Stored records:
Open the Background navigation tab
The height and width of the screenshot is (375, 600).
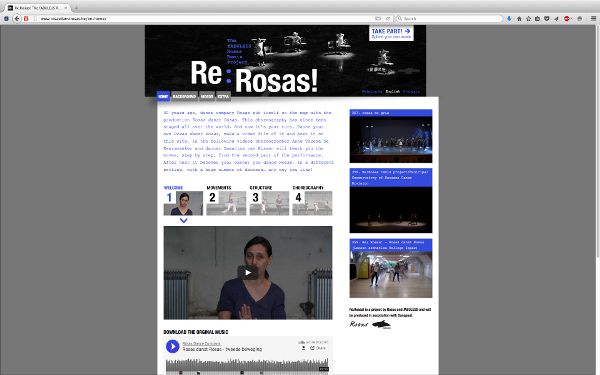pos(184,96)
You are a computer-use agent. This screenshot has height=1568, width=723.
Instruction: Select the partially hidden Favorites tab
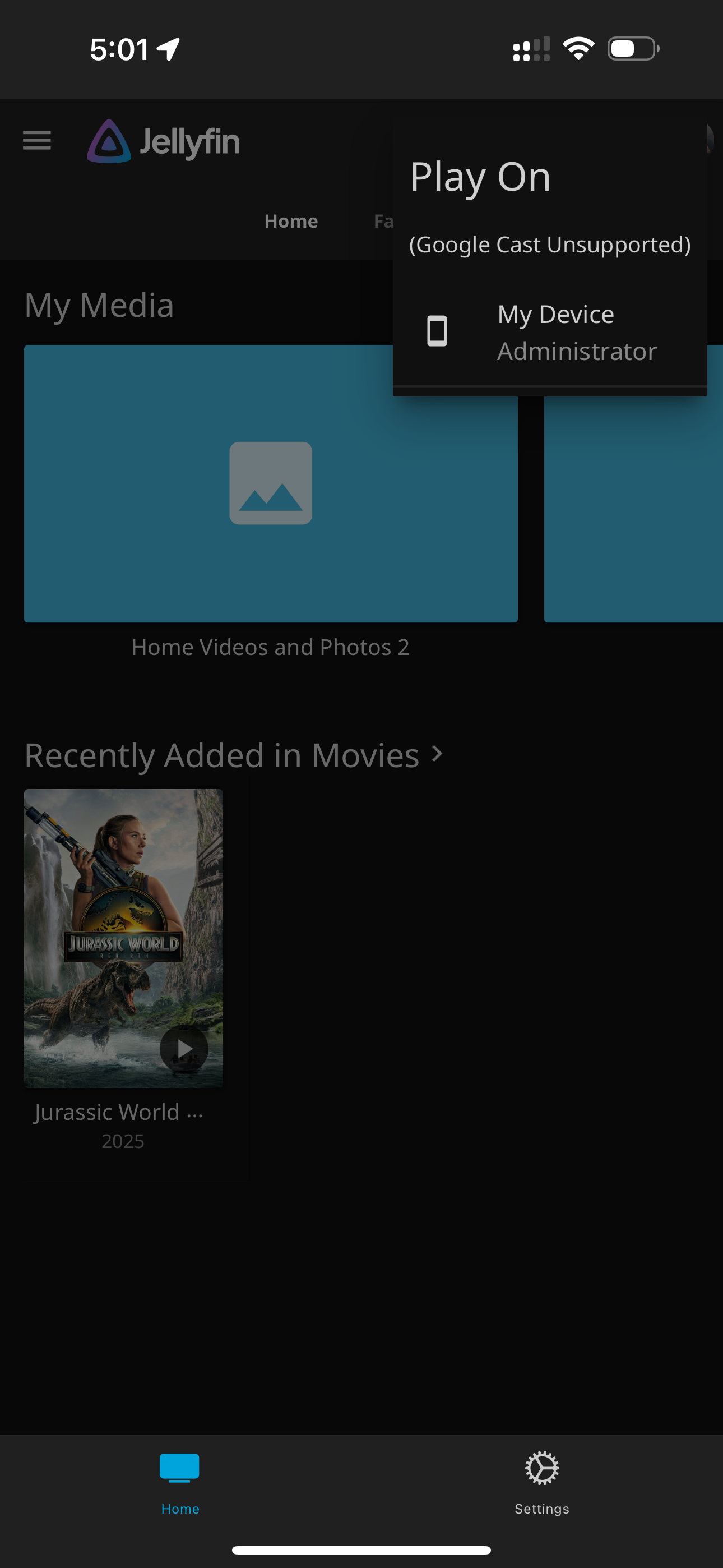point(383,221)
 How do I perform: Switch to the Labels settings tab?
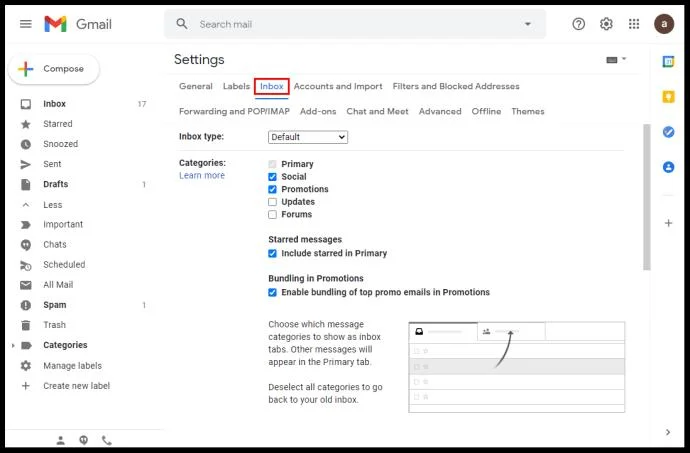[236, 86]
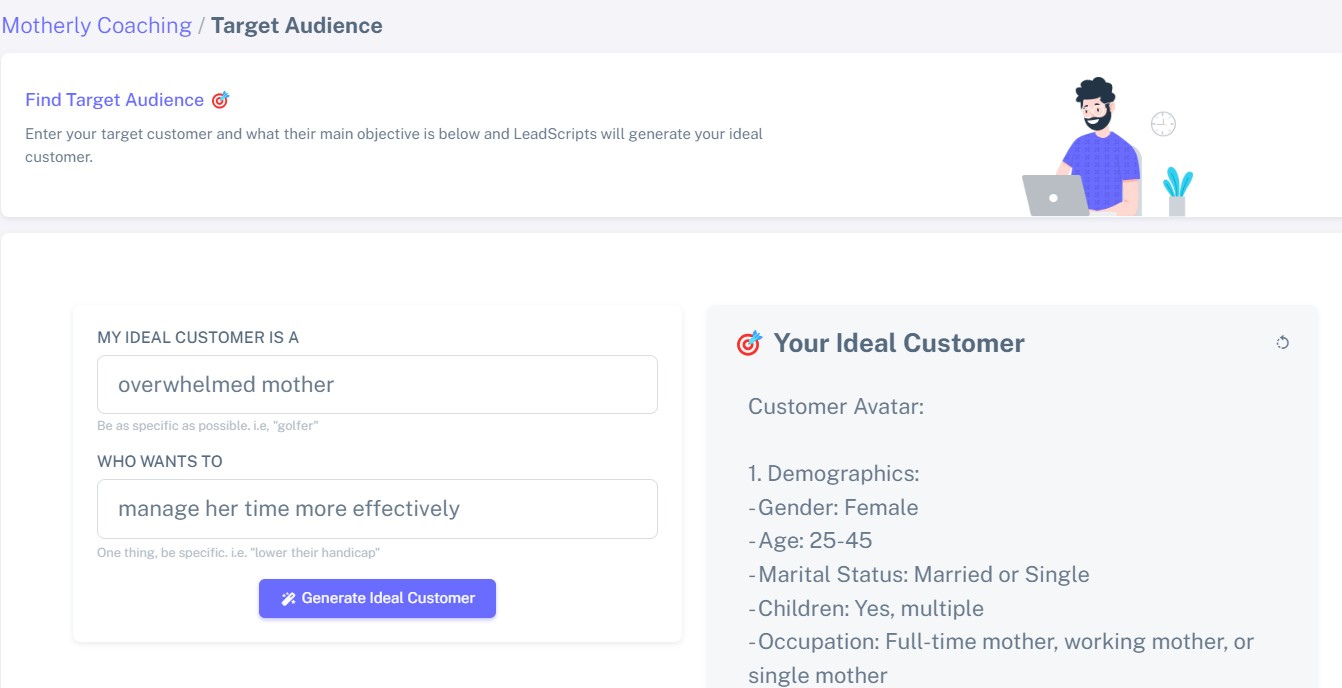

### TASK DIRECTIONS
Repeat exactly the lines from the one containing "The height and" to the last line of the data above, both included, and write no pictures into the copy.

### FINAL ANSWER
The height and width of the screenshot is (375, 600).
pos(184,96)
You are a computer-use agent. This screenshot has height=1568, width=723.
Instruction: Select the partially hidden Favorites tab
point(383,221)
 How do I perform: Switch to the Labels settings tab?
[236, 86]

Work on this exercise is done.